Bacterial Cell Mechanics

Affiliations
Review

Bacterial Cell Mechanics

George K Auer et al. Biochemistry. .

Abstract

Cellular mechanical properties play an integral role in bacterial survival and adaptation. Historically, the bacterial cell wall and, in particular, the layer of polymeric material called the peptidoglycan were the elements to which cell mechanics could be primarily attributed. Disrupting the biochemical machinery that assembles the peptidoglycan (e.g., using the β-lactam family of antibiotics) alters the structure of this material, leads to mechanical defects, and results in cell lysis. Decades after the discovery of peptidoglycan-synthesizing enzymes, the mechanisms that underlie their positioning and regulation are still not entirely understood. In addition, recent evidence suggests a diverse group of other biochemical elements influence bacterial cell mechanics, may be regulated by new cellular mechanisms, and may be triggered in different environmental contexts to enable cell adaptation and survival.
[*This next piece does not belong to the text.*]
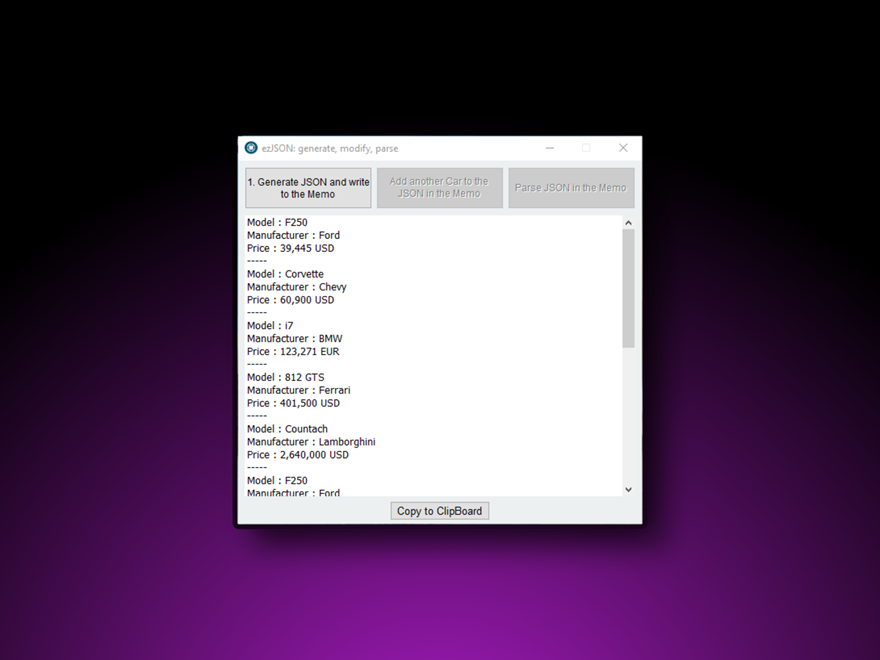The height and width of the screenshot is (660, 880).
Task: Click the Manufacturer : Ferrari line
Action: pos(299,390)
This review summarizes the contributions that different biomolecular components of the cell wall (e.g., lipopolysaccharides, wall and lipoteichoic acids, lipid bilayers, peptidoglycan, and proteins) make to Gram-negative and Gram-positive bacterial cell mechanics. We discuss the contribution of individual proteins and macromolecular complexes in cell mechanics and the tools that make it possible to quantitatively decipher the biochemical machinery that contributes to bacterial cell mechanics. Advances in this area may provide insight into new biology and influence the development of antibacterial chemotherapies.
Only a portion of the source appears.